Carson has been doing AMAZING in his speech therapy & Educational therapy since the end of August 2010!  His therapist as AWESOME w/him & he has greatly improved.  Even though his is still far behind where he needs to be, its much easier to understand him & deal w/him as a whole!  

I thank God everyday for the blessing that he has given us.  Its funny b/c everyone as me if it would be easier on us if we had a "Normal" child & all I can do is laugh and tell them that this is "normal" for us!  And I wouldn't trade my life for anything else!!  Being a Stay at home Mom has been the most rewarding job I'll ever have!!!

Thanks for reading & I'll update another day!!!

Thursday, June 2, 2011

Here we go..My very 1st Blog!!!!

So here we go....I have join the blogging world!!!
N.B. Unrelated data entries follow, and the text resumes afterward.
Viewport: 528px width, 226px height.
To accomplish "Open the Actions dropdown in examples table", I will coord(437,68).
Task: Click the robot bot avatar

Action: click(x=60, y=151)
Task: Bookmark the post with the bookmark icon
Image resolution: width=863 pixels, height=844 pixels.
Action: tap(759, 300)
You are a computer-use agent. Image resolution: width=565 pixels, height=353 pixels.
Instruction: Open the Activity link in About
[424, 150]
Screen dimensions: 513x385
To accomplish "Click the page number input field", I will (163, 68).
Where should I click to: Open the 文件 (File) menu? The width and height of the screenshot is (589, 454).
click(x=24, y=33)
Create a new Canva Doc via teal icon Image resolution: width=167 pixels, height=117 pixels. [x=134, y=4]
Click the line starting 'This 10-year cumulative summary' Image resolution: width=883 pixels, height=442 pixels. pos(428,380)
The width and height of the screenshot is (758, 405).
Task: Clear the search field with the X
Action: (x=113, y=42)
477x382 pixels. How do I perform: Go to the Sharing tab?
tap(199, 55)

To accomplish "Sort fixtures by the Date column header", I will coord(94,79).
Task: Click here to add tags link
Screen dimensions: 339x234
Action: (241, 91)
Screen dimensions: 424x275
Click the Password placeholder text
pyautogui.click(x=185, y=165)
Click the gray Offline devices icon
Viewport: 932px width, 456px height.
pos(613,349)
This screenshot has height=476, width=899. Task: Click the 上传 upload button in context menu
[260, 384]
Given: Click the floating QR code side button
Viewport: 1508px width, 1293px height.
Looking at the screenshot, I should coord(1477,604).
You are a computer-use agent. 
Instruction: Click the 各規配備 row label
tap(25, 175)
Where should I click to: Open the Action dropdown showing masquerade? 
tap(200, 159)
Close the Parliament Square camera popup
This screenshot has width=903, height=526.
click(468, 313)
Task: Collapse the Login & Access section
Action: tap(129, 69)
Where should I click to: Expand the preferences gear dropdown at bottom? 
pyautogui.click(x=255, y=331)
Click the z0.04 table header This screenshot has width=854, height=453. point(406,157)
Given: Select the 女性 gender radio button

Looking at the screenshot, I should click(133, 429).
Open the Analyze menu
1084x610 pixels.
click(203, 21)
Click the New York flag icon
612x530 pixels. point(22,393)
I decided to start this blog as an insight to my world & life as a parent to a child w/a mild case of Autism/PDD-NOS.....God has bless my family with a wonderful fun-filled gift that we call Carson aka Bubba.  As I get the hang of this blogging stuff, you will learn alot of inside stuff of living w/a child that is Autistic, but yet seems perfectly normal to everyone else.   I hope that you enjoy all the blogs that are to come!!

Carson Ben....Mommy, Daddy & Sissy love you very much & we have bought so much Joy to our life that we wouldn't have it any other way!!!